Cell Phones as a Tool for Political Participation?

Last summer, the Center for African Development conducted a small pilot project to test the effect of cell phone use on a number of outcomes for women in Tanzania. This year, as we conduct a larger experiment, the timing coincides with Tanzania’s presidential and parliamentary elections in October. (I’ll post more about women’s issues and the upcoming election in the next post.) So we thought that it would be interesting to test the effect of cell phone use on political engagement.

So what exactly do we mean by “political participation”? Simply put, political engagement refers to “all actions directed toward influencing governmental decisions and political outcomes.” [1] That means that voting, protesting, or signing a petition are all forms of political participation.

We’re concerned with this effect for a number of reasons. For one, there are studies out there on ICTs and women, and other studies that deal with women and political participation, but nothing to connect these two bodies of literature. One author writes, “Despite the rapid adoption of information and communications technologies (ICTs) for political use, little research exists that examines the way women access . . . mobile phones . . . and other new technologies specifically for political engagement.” [2] Aside from the academic reason, we believe that if women are more connected to the political process, their needs will be better represented by government. Given that some programs exist to provide mobile phones to women in developing countries, it’s important that we know what the effects of these programs are.

Professor Roessler asked us to think through how a cell phone might change someone’s engagement in the political process. We came up with a theory and a number of hypotheses.

Basically, we believe that owning a mobile phone will increase political participation in two ways. First, a phone makes it easier to send and receive information, and therefore, it becomes easier to participate in the political process. For instance, if you had to walk to your senator’s office to share your opinion with him or her, you probably wouldn’t do it. If you had a cell phone, you could simply call your senator. Also, if you have a cell phone, you’re more likely to obtain information that piques your interest in politics, which may lead to political engagement.
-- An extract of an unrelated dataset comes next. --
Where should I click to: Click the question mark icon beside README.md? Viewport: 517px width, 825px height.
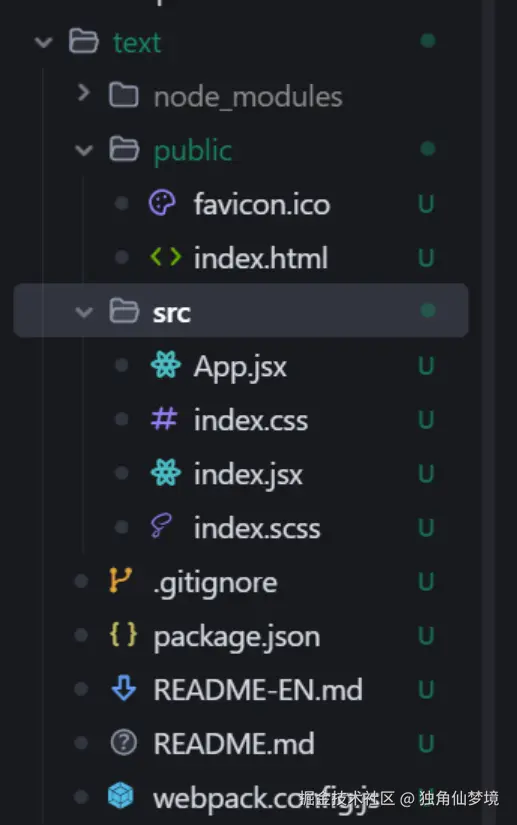(124, 742)
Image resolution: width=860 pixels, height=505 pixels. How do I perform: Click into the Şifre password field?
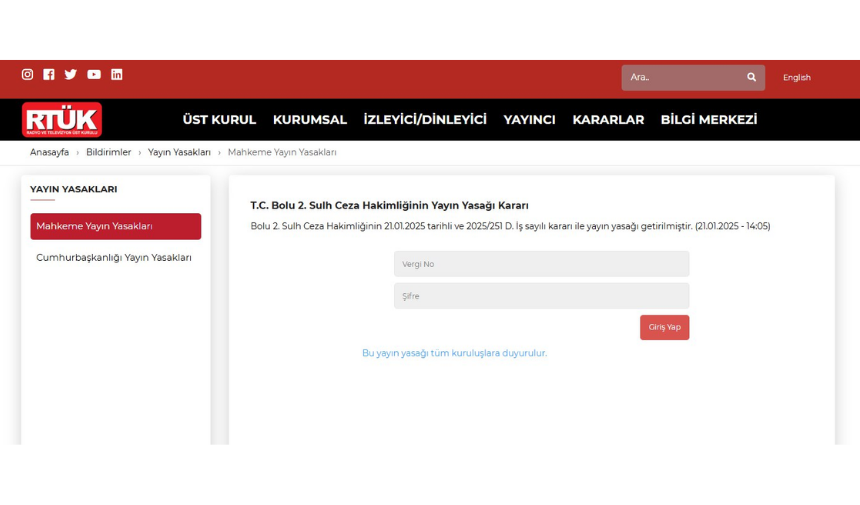pyautogui.click(x=541, y=296)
The second way we believe that owning a cell phone would make someone more likely to be politically engaged is that cell phones give people an opportunity to act on the information and resources that they have in order to achieve what they want; that is to say, a cell phone is empowering. In the context of politics, we speak of political efficacy. If someone feels that they have political efficacy, they are more likely to get involved.

Our theory is a bit more complicated than that, but what I’ve provided is just a basic summary. Based on this theory, we expect that women in the treatment group (the ones who receive phones) will report higher access to a mobile phone, be more likely to participate in politics, and be more likely to show interest in politics.

How does this relate specifically to women? It’s important to note that we believe our theory applies to men as well. But all over the world, we see that women are less politically engaged than men, and also report lower levels of access to cell phones. Might these two gender gaps be related? Perhaps our results will offer some insights.

Works Cited:

[1] Joakim Ekman and Erik Amna, “Political Participation and Civic Engagement: Towards a New Typology,” Human Affairs 22 (2012): 289.

[2] Susan Markham, “Women as Agents of Change: Having Voice in Society and Influencing Policy” (Women’s Voice, Agency, & Participation Research Series 2013, no. 5, World Bank), 16.

Comments

  1. tctreakle says:

    Does this include or exclude non-smart cell phones? For I believe that having an iPhone or other smart phone would highly increase the political efficacy and participation for several reasons. First of all, the easy internet access allows for access to online sources of political participation. This could be through email, online petitions, or just keeping up with news using apps on your phone. Another reason a smart phone would increase political participation would be access to social media. A lot of political information these days gets thrown around on social media sites like Facebook and Twitter, where stories and policies can be shared.

  2. It’s an interesting theory that sparked a lot of questions in my mind, such as: How can women use their cell phones to obtain information? Do their cell phones have Internet access? How much does Internet access cost? Is the senator’s number published anywhere? How does political engagement via cell phone compare to other methods of disseminating information like banner on street, radio broadcast, newspaper, word of mouth? I keep thinking about how when there are protests in a specific part of the capital city in Haiti, all my friends know about it before I do. And they’re not finding out from their cell phones.

  3. sarahfredrick says:

    You write here two hypotheses: that a phone makes it easier to send and receive info, making it easier to participate in the political process, and that cell phones give people the opportunity to act on the info they have. I’m curious to know what research there has been done in the U.S. about this, and if these hypotheses prove true today in the age where cell phones are almost ubiquitous and nearly every child will have one growing up. If the cellphone in the U.S. becomes such a common occurrence, will it still be used as a tool of empowerment?